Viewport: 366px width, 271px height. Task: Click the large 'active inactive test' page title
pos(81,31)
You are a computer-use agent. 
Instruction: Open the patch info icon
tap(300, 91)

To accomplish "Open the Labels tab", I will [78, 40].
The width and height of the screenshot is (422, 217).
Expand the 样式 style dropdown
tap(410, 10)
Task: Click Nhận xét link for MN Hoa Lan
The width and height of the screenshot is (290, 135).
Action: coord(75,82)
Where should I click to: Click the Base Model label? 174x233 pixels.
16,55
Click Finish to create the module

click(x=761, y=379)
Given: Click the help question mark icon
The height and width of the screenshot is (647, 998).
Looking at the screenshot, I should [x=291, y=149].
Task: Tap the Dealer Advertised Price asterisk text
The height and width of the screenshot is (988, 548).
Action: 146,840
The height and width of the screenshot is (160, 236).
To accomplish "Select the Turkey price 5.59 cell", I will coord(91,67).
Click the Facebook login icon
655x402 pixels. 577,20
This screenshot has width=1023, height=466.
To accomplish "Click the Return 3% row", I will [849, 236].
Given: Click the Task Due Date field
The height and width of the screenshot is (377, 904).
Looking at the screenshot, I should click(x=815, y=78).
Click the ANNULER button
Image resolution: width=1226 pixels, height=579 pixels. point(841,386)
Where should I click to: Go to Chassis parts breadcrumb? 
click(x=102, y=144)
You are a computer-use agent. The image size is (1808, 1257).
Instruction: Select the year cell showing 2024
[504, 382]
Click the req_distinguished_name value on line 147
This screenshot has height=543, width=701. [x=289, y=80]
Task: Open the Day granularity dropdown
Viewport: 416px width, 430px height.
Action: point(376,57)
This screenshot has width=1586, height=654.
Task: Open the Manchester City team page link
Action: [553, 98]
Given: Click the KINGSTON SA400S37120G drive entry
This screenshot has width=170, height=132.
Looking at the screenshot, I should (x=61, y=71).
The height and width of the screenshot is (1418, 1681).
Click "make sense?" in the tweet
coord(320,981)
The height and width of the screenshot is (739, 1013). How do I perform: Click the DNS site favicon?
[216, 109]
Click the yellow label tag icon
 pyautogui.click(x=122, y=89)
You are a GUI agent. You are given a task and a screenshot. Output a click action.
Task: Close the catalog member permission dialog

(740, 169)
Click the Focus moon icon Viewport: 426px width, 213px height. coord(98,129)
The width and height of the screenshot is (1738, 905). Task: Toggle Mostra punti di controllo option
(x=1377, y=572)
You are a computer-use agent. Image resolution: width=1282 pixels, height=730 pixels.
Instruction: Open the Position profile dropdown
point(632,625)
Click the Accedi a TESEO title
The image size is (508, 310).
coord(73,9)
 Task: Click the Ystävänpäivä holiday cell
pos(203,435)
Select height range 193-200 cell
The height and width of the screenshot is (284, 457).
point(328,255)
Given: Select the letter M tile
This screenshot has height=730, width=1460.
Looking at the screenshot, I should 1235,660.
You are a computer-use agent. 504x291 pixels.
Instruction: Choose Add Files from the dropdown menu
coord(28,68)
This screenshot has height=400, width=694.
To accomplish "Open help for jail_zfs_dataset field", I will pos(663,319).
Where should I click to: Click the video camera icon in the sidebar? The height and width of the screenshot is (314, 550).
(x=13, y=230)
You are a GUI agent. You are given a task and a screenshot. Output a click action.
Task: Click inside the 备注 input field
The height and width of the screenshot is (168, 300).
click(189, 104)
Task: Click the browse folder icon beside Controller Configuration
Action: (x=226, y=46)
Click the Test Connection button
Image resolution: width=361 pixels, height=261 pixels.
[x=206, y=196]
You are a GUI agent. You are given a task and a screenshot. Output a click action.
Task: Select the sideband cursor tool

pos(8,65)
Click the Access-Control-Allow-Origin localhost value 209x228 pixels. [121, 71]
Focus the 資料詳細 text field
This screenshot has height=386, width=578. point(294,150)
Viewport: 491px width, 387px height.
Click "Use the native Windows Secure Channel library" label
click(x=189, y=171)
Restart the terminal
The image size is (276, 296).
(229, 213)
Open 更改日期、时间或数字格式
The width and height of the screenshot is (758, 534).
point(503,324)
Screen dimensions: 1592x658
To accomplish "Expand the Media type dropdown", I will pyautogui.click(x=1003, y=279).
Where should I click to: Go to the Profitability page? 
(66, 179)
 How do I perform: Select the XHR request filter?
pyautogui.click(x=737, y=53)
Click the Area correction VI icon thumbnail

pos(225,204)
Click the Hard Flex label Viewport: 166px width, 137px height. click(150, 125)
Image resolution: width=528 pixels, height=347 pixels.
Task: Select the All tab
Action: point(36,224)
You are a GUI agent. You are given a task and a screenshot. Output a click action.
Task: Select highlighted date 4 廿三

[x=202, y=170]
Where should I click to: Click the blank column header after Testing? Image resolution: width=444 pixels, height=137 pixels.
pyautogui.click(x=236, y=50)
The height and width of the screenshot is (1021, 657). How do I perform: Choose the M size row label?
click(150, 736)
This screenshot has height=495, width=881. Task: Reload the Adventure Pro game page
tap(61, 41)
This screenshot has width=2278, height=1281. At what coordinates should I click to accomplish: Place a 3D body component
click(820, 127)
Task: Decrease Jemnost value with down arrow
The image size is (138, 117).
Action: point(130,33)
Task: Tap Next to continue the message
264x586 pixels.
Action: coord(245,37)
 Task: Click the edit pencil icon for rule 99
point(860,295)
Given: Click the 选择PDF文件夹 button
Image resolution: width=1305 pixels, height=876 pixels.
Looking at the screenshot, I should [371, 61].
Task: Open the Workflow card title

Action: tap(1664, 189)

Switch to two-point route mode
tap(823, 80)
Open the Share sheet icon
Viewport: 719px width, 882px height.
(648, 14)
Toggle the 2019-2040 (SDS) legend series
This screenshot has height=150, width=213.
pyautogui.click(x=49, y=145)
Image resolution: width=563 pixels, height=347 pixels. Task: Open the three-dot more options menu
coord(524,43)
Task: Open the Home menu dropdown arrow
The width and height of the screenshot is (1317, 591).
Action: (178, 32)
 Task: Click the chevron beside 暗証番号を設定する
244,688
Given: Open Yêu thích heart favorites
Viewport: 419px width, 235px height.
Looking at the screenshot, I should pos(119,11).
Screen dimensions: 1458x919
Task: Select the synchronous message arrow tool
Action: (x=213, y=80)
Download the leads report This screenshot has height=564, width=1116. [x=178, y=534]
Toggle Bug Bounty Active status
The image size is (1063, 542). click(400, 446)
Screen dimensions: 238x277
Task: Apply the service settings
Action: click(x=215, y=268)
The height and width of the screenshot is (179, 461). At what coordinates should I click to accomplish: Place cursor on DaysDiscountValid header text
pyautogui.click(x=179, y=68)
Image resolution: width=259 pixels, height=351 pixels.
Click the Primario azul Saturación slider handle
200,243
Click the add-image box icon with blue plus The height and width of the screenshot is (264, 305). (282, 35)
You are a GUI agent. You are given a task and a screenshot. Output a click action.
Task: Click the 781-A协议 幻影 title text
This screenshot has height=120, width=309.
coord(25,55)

————

Nothing added, nothing dropped: copy the data above.

WRITTEN RESPONSE ▸
Viewport: 366px width, 271px height. Task: Click the large 'active inactive test' page title
pos(81,31)
You are a computer-use agent. 
Instruction: Open the patch info icon
tap(300, 91)

To accomplish "Open the Labels tab", I will [78, 40].
The width and height of the screenshot is (422, 217).
Expand the 样式 style dropdown
tap(410, 10)
Task: Click Nhận xét link for MN Hoa Lan
The width and height of the screenshot is (290, 135).
Action: coord(75,82)
Where should I click to: Click the Base Model label? 174x233 pixels.
16,55
Click Finish to create the module

click(x=761, y=379)
Given: Click the help question mark icon
The height and width of the screenshot is (647, 998).
Looking at the screenshot, I should [x=291, y=149].
Task: Tap the Dealer Advertised Price asterisk text
The height and width of the screenshot is (988, 548).
Action: 146,840
The height and width of the screenshot is (160, 236).
To accomplish "Select the Turkey price 5.59 cell", I will coord(91,67).
Click the Facebook login icon
655x402 pixels. 577,20
This screenshot has width=1023, height=466.
To accomplish "Click the Return 3% row", I will [849, 236].
Given: Click the Task Due Date field
The height and width of the screenshot is (377, 904).
Looking at the screenshot, I should click(x=815, y=78).
Click the ANNULER button
Image resolution: width=1226 pixels, height=579 pixels. point(841,386)
Where should I click to: Go to Chassis parts breadcrumb? 
click(x=102, y=144)
You are a computer-use agent. The image size is (1808, 1257).
Instruction: Select the year cell showing 2024
[504, 382]
Click the req_distinguished_name value on line 147
This screenshot has height=543, width=701. [x=289, y=80]
Task: Open the Day granularity dropdown
Viewport: 416px width, 430px height.
Action: point(376,57)
This screenshot has width=1586, height=654.
Task: Open the Manchester City team page link
Action: [553, 98]
Given: Click the KINGSTON SA400S37120G drive entry
This screenshot has width=170, height=132.
Looking at the screenshot, I should (x=61, y=71).
The height and width of the screenshot is (1418, 1681).
Click "make sense?" in the tweet
coord(320,981)
The height and width of the screenshot is (739, 1013). How do I perform: Click the DNS site favicon?
[216, 109]
Click the yellow label tag icon
 pyautogui.click(x=122, y=89)
You are a GUI agent. You are given a task and a screenshot. Output a click action.
Task: Close the catalog member permission dialog

(740, 169)
Click the Focus moon icon Viewport: 426px width, 213px height. coord(98,129)
The width and height of the screenshot is (1738, 905). Task: Toggle Mostra punti di controllo option
(x=1377, y=572)
You are a computer-use agent. Image resolution: width=1282 pixels, height=730 pixels.
Instruction: Open the Position profile dropdown
point(632,625)
Click the Accedi a TESEO title
The image size is (508, 310).
coord(73,9)
 Task: Click the Ystävänpäivä holiday cell
pos(203,435)
Select height range 193-200 cell
The height and width of the screenshot is (284, 457).
point(328,255)
Given: Select the letter M tile
This screenshot has height=730, width=1460.
Looking at the screenshot, I should 1235,660.
You are a computer-use agent. 504x291 pixels.
Instruction: Choose Add Files from the dropdown menu
coord(28,68)
This screenshot has height=400, width=694.
To accomplish "Open help for jail_zfs_dataset field", I will pos(663,319).
Where should I click to: Click the video camera icon in the sidebar? The height and width of the screenshot is (314, 550).
(x=13, y=230)
You are a GUI agent. You are given a task and a screenshot. Output a click action.
Task: Click inside the 备注 input field
The height and width of the screenshot is (168, 300).
click(189, 104)
Task: Click the browse folder icon beside Controller Configuration
Action: (x=226, y=46)
Click the Test Connection button
Image resolution: width=361 pixels, height=261 pixels.
[x=206, y=196]
You are a GUI agent. You are given a task and a screenshot. Output a click action.
Task: Select the sideband cursor tool

pos(8,65)
Click the Access-Control-Allow-Origin localhost value 209x228 pixels. [121, 71]
Focus the 資料詳細 text field
This screenshot has height=386, width=578. point(294,150)
Viewport: 491px width, 387px height.
Click "Use the native Windows Secure Channel library" label
click(x=189, y=171)
Restart the terminal
The image size is (276, 296).
(229, 213)
Open 更改日期、时间或数字格式
The width and height of the screenshot is (758, 534).
point(503,324)
Screen dimensions: 1592x658
To accomplish "Expand the Media type dropdown", I will pyautogui.click(x=1003, y=279).
Where should I click to: Go to the Profitability page? 
(66, 179)
 How do I perform: Select the XHR request filter?
pyautogui.click(x=737, y=53)
Click the Area correction VI icon thumbnail

pos(225,204)
Click the Hard Flex label Viewport: 166px width, 137px height. click(150, 125)
Image resolution: width=528 pixels, height=347 pixels.
Task: Select the All tab
Action: point(36,224)
You are a GUI agent. You are given a task and a screenshot. Output a click action.
Task: Select highlighted date 4 廿三

[x=202, y=170]
Where should I click to: Click the blank column header after Testing? Image resolution: width=444 pixels, height=137 pixels.
pyautogui.click(x=236, y=50)
The height and width of the screenshot is (1021, 657). How do I perform: Choose the M size row label?
click(150, 736)
This screenshot has height=495, width=881. Task: Reload the Adventure Pro game page
tap(61, 41)
This screenshot has width=2278, height=1281. At what coordinates should I click to accomplish: Place a 3D body component
click(820, 127)
Task: Decrease Jemnost value with down arrow
The image size is (138, 117).
Action: point(130,33)
Task: Tap Next to continue the message
264x586 pixels.
Action: coord(245,37)
 Task: Click the edit pencil icon for rule 99
point(860,295)
Given: Click the 选择PDF文件夹 button
Image resolution: width=1305 pixels, height=876 pixels.
Looking at the screenshot, I should [371, 61].
Task: Open the Workflow card title

Action: tap(1664, 189)

Switch to two-point route mode
tap(823, 80)
Open the Share sheet icon
Viewport: 719px width, 882px height.
(648, 14)
Toggle the 2019-2040 (SDS) legend series
This screenshot has height=150, width=213.
pyautogui.click(x=49, y=145)
Image resolution: width=563 pixels, height=347 pixels. Task: Open the three-dot more options menu
coord(524,43)
Task: Open the Home menu dropdown arrow
The width and height of the screenshot is (1317, 591).
Action: (178, 32)
 Task: Click the chevron beside 暗証番号を設定する
244,688
Given: Open Yêu thích heart favorites
Viewport: 419px width, 235px height.
Looking at the screenshot, I should pos(119,11).
Screen dimensions: 1458x919
Task: Select the synchronous message arrow tool
Action: (x=213, y=80)
Download the leads report This screenshot has height=564, width=1116. [x=178, y=534]
Toggle Bug Bounty Active status
The image size is (1063, 542). click(400, 446)
Screen dimensions: 238x277
Task: Apply the service settings
Action: click(x=215, y=268)
The height and width of the screenshot is (179, 461). At what coordinates should I click to accomplish: Place cursor on DaysDiscountValid header text
pyautogui.click(x=179, y=68)
Image resolution: width=259 pixels, height=351 pixels.
Click the Primario azul Saturación slider handle
200,243
Click the add-image box icon with blue plus The height and width of the screenshot is (264, 305). (282, 35)
You are a GUI agent. You are given a task and a screenshot. Output a click action.
Task: Click the 781-A协议 幻影 title text
This screenshot has height=120, width=309.
coord(25,55)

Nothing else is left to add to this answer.